Monday, April 11, 2011

GOP wins this Budget Battle, Sort of

A national crisis has been averted. Last Friday’s down-to-the-wire agreement by Obama, Reid, and Boehner kept the Federal government open. Thankfully, our troops got paid, The Washington Monument stayed open and all the non-essential workers stayed on the job. Grandmothers were spared untold horrors, as were countless puppies and kittens.

And the spending spree in Washington continued unabated.

While the argument over spending had been simmering for a few weeks as Republicans did what the Democrat-controlled 111th Congress refused to do, (as was their Constitutional duty) namely to submit an operating budget for fiscal year 2011. The pot had begun to boil over, fueled mostly by the typical doomsday rhetoric from the progressives on the far-left side of the political aisle who think that the world cannot rotate without money from Washington.

And the amount of cuts to programs was miniscule compared to the amount of money this administration spends. With a record-high peacetime deficit in the trillions, and Washington spending more than $50B in one week, this budget that cuts only $38B for a short time is like bailing out a dingy with a thimble while under a waterfall. It just isn’t enough.

But, we’ll take our victories where we can find them. I found one tiny ray of real hope in all this: we started to change the mindset in Washington from ever-increasing levels of spending to one of actually considering cuts in funding, something this Boy never thought he’d see.

The usual suspects on the left attempted to lay blame (once again) on the dread Tea Party as though this was a replay of the last showdown back in the mid-nineties where the GOP was the party that wanted to kill Granny. And children. And puppies. And kittens.

The nation knows better. Had the government been shut down, the blame would have fallen directly upon the dainty shoulders of Reid and Obama. They knew it. Nothing else explains the President’s rush to take credit for the “biggest cuts in history.” Never mind that he had pledged to cut the deficit in half by the end of his first term, and sat by idly as the Pelosi and Reid-led Congress created the most extreme debt our country has ever seen.

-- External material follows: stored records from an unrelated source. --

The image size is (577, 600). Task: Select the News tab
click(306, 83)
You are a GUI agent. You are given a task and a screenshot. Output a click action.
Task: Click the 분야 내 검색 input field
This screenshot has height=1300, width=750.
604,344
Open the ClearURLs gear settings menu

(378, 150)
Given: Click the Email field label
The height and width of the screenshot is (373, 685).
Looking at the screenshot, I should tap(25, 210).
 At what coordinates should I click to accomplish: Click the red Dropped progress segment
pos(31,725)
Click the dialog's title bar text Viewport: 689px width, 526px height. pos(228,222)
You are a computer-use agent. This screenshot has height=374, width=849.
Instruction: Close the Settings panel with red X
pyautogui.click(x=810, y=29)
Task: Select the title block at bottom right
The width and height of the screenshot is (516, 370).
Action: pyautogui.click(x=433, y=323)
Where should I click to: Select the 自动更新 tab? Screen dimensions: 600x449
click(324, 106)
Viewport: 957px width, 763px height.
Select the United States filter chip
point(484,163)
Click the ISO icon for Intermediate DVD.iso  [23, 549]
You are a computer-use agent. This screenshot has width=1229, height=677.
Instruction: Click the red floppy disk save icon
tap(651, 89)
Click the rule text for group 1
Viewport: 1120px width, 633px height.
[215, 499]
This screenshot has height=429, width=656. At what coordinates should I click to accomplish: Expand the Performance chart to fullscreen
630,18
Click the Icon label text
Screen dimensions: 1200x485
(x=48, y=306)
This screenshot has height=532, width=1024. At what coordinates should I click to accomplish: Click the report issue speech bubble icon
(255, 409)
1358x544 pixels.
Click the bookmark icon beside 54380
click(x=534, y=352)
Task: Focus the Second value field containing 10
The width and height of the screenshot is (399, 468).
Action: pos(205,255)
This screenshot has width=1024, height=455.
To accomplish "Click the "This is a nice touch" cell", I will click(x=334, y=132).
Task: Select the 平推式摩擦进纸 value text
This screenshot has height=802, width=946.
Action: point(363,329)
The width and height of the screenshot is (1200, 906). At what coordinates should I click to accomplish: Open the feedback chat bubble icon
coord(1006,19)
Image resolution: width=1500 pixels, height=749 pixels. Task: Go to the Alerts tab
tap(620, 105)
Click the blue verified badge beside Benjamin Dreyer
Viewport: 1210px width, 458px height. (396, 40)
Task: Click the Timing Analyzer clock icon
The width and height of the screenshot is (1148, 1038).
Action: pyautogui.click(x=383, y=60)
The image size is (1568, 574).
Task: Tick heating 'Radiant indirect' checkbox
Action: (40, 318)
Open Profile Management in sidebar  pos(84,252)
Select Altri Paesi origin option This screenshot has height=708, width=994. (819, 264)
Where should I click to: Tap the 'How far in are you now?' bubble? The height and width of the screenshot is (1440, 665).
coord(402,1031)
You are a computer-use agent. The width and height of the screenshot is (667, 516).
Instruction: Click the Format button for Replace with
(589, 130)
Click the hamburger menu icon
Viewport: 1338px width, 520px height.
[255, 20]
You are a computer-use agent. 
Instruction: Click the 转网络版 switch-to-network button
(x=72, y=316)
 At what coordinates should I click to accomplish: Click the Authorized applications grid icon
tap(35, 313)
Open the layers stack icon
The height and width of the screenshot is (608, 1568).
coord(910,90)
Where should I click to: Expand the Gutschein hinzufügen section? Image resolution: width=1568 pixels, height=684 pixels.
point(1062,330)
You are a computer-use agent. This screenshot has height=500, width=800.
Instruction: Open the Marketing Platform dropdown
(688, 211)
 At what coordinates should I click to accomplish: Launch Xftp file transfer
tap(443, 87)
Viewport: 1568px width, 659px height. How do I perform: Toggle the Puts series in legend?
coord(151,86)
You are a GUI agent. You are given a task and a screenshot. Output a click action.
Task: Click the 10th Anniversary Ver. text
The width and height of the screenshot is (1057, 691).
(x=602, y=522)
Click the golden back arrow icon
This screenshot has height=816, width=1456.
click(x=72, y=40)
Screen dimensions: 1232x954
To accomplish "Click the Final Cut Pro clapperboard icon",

Yeah, Chuck Schumer, what was extreme was the unprecedented run-up of debt that you helped create, not Republican efforts to trim it. And when, exactly, did wanting to reduce the nation’s historic and potentially devastating deficits become extreme?

We’re waiting, Chuckles.

Dems can make all the excuses they want for adding more to America’s debt than all the previous administrations before it combined. The Stimulus has not only failed, it has failed in spectacular fashion. We are now much worse off than had we been if nothing had been done. The $787B that was spent did nothing to lift our economy from the worst recession in recent memory; I maintain that it did the exact opposite, on purpose.

But, we had to try it your way. We had to see what didn’t work before we, as a nation, suddenly realized what we already knew. There is no way to spend our way out of a recession, as Slow Joe Biden proclaimed. His Gump-like solution sounded like the perfect antidote to our ailing economy to everyone except those of us who could count. Maybe, we thought at the time, there was some sort of magical formula, known only to those inside the Beltway, which would prove to be the solution to the negative effects of a large and overweening government presence in the free market: even more government intervention.

After the massive failure of this administrations’ misguided economic policies, American’s eyes no longer glaze over at the mention of deficit numbers. As this battle has proceeded, the public is hearing more accurate facts and figures concerning the budget, and it doesn’t like what it has been hearing. Or seeing. Too many of us know too many of us who have been unemployed for years, or have lost their home or business, or had to move in with relatives as a result of this, the Obama Depression.

So, we can claim a small but not insignificant victory, one that is tactical instead of strategic: it’s time to reduce the size and scope of the Federal government and the negative impact that it has on our economy.

Last Friday’s compromise that actually cut spending was only the first step in changing the national dialogue from one of how much we spend to the more sensible notion of cutting real spending.